§ **Direction**: Can you rewrite everything from the entry with "Click the magnifier icon in dropdown search" down to the end of the entries, putting "magnifying glass" in place of "magnifier" and leaving all else unchanged?

§ **Recorded information**:
BEGIN

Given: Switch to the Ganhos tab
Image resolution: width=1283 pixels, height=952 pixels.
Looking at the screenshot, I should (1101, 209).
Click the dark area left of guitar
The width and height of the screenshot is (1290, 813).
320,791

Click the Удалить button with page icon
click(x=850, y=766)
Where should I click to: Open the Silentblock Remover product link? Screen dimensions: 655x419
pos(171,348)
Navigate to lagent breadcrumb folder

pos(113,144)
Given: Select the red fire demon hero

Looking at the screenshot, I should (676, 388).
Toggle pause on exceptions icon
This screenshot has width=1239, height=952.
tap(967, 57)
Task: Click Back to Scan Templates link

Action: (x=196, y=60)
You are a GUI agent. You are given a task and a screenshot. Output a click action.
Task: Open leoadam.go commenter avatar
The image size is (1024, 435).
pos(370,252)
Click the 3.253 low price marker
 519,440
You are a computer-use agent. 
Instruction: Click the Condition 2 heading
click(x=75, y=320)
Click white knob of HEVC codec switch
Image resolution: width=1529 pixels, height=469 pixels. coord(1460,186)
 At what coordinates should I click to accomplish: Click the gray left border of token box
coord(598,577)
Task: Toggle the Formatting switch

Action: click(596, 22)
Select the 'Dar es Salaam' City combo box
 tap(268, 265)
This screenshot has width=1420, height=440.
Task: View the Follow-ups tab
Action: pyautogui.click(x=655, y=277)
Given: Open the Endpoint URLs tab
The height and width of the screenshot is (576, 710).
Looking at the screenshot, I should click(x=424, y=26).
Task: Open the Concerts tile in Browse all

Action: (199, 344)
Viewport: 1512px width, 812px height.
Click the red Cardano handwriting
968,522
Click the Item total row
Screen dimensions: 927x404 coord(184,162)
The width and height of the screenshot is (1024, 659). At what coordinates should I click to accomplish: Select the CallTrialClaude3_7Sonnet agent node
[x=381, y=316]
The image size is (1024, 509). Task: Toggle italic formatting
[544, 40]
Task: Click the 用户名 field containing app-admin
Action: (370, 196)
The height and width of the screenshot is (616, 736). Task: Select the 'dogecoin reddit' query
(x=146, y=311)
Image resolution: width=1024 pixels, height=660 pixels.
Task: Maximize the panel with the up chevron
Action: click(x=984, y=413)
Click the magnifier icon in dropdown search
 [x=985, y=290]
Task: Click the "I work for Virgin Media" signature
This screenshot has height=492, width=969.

END

§ **Answer to this problem**:
Click the magnifying glass icon in dropdown search
 [x=985, y=290]
Task: Click the "I work for Virgin Media" signature
This screenshot has height=492, width=969.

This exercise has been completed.